Pelo andar da carruagem, tudo indica que o assunto está longe do fim. A história é testemunha: a primeira denúncia de importação ilegal de lixo químico foi feita em 1992 pela ONG Greenpeace. Os ambientalistas protestaram contra a importação de poluentes da Inglaterra. Na ocasião, diz Daury de Paula Júnior, promotor de Justiça do meio ambiente de Santos, tentou-se enviar a carga de volta, mas parte teve de ser incinerada aqui no Brasil.

“O maior entrave é que faltam estudos científicos sobre o efeito desses poluentes. Sem estudo técnico, não se muda absolutamente nada. Sem legislação específica, também não se muda nada. O resultado é que pouco se fez nesses anos todos”, diz Paula Júnior. Quando o assunto é poluição e contaminações de água e do solo, o Brasil está longe de ser bom exemplo. Há casos clássicos e vergonhosos de impunidade e descaso que não se resolveram até hoje.

Alertado da amplitude do problema dos fertilizantes contaminados, o Ministério do Meio Ambiente tenta se mexer. “Os efeitos desses produtos perigosos para o meio ambiente são graves porque podem afetar toda a cadeia alimentar, dependendo da concentração e do tipo de poluente”, explica Geraldo Siqueira, chefe de gabinete da Secretaria de Qualidade Ambiental. O que o governo federal pretende é criar uma força-tarefa de vários ministérios para, mais uma vez, discutir a questão. A Cetesb se desvia da encrenca. Diz que as competências nesse caso são do Ibama e do Ministério da Agricultura. E reitera a intenção de usar resíduos industriais para a produção de fertilizantes.
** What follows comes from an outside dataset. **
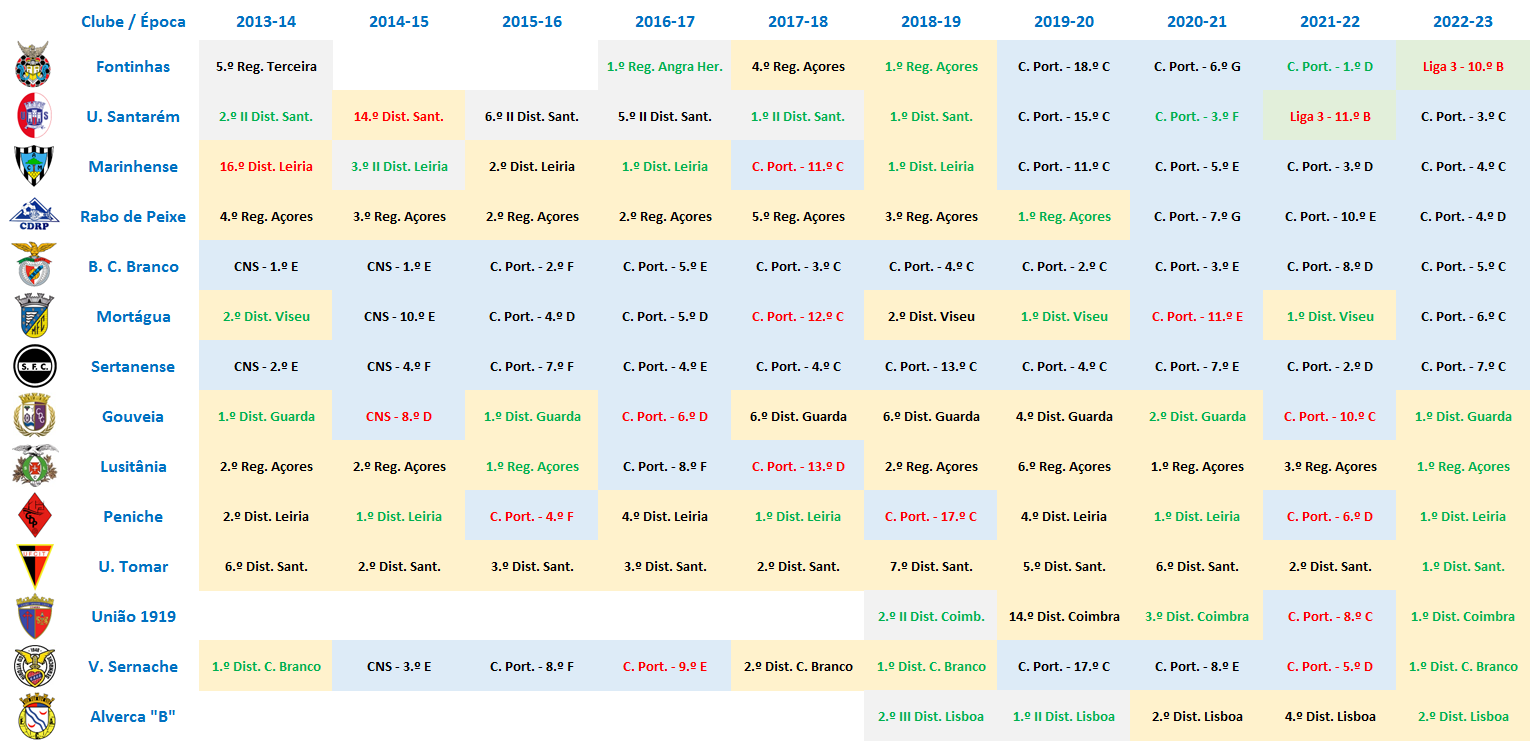1530x741 pixels.
Task: Click the Lusitânia club name
Action: (133, 467)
Outros crimes – Uma das formas de minimizar o problema seria rotular os produtos químicos. Assim como um iogurte vendido no mercado, o agricultor teria certeza do que adiciona na lavoura. Caso contrário, em vez de aumentar sua produção, o que ele faz é dar um tiro no pé. Com um detalhe: os efeitos não aparecem no curto prazo. Demoram entre 20 e 30 anos para surgir. E, aí, pode ser tarde demais.

Segundo a Associação Brasileira de Empresas de Tratamento de Resíduos
(Abetre), o despejo irregular de resíduos sólidos e as áreas contaminadas por produtos tóxicos são os problemas ambientais que mais ameaçam a saúde pública. Todos os dias são coletadas 228 mil toneladas de resíduos no País. Só que dois terços dessa montanha vão para lixões a céu aberto e aterros sem controle. Por isso, estima-se que sejam pelo menos oito mil os casos de contaminação no País. Só em São Paulo são mais de 700 locais comprovados. Outro vilão urbano são os postos de gasolina. Boa parte dos cerca dos sete mil postos paulistas, por exemplo, já teve algum tipo de vazamento em seus tanques. O perigo das contaminações é silencioso. Na maioria das vezes, os acidentes, as explosões e os vazamentos pegam os moradores de surpresa.